Но мама была непреклонна:
— Ни за чем, папаша, в чужую клеть не ходят.
Помолчали еще немного, и мама сказала решительно:
— Идите, папаша, в избу. Не дай бог мамаша вернется.
И дедушка полез с сеновала. Ступени пуще прежнего скрипели под ним от обиды и стыда.
Я выполз из-под тряпок, которыми укрывался, и тихо пошел за дедом. В своей угрюмой сосредоточенности он не заметил меня.
Дед вошел в избу, наклонился над бадьей с водой, — видимо, пить захотел.
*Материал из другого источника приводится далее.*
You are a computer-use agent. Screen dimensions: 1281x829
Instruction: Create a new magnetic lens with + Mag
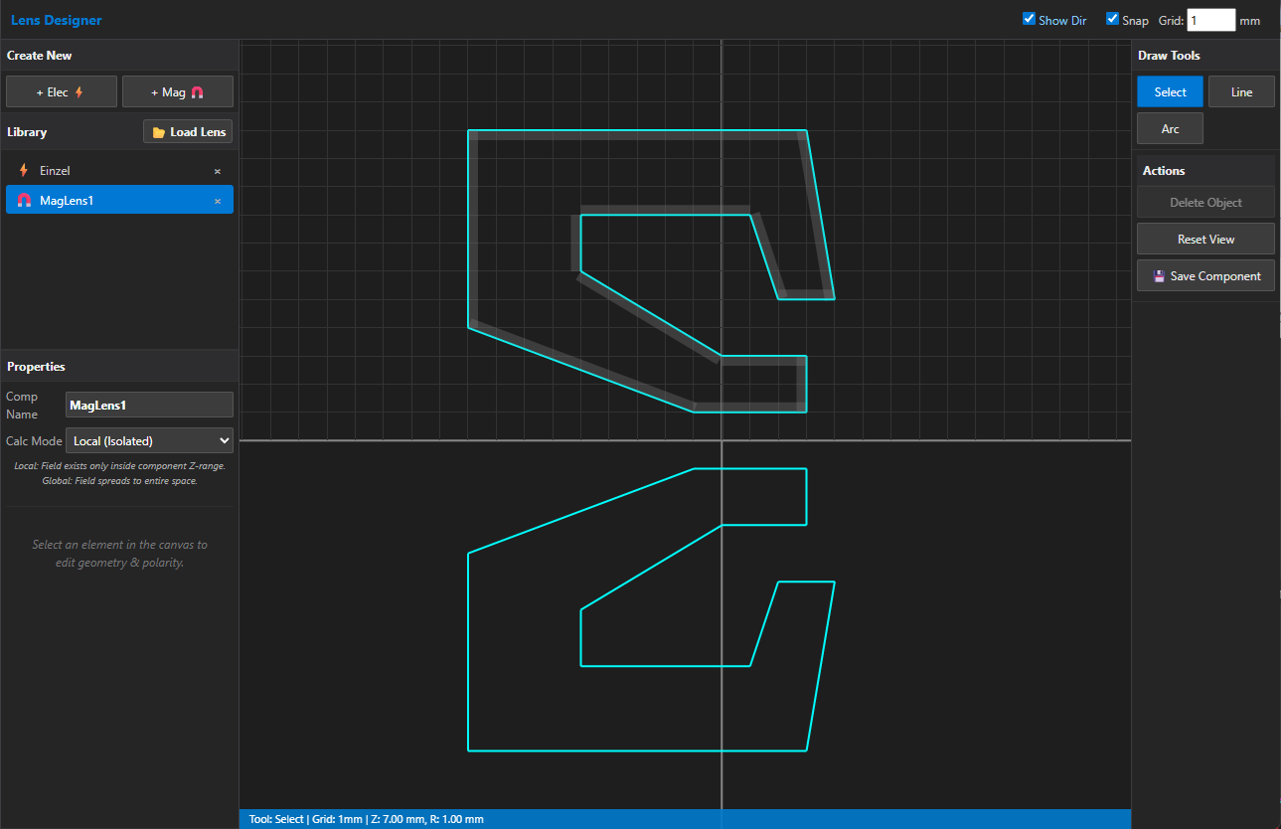[x=177, y=92]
Свет от полной луны падал на поверхность воды и на лицо деда. Поэтому из бадьи глянул он сам на себя разгоряченного и обросшего, сверкнули оттуда белки глаз. Дед заехал в воду пятерней и плеснул воды на лицо. Сел на скамейку и тихо, беззлобно, по-стариковски заплакал. Потом выпрямился и из дверного кута, повернувшись к образам, начал молиться. Он что-то шептал. Когда я подкрался к нему поближе, чтобы услышать, о чем он говорит, он увидел меня, вскочил, затопал ногами и угрожающе прошептал:
— А ты че тут делаешь, мизгирь?
Когда я вернулся на сеновал, то застал маму стоящей на коленях. Повернувшись лицом в самый темный угол, она крестилась и громко шептала:
— Господи, укрепи Егория в вере твоей и наставь его на заповеди твои. Страшно мне, потому взываю к тебе, твердыня моя. Вразуми Егория моего беспутного. Возврати его в дом родной, к детям его… Хватит ему по свету гулять.
Зимой из армии вернулся Денис Устюжанин. Утром появился в деревне, а вечером к нему в избу народ повалил.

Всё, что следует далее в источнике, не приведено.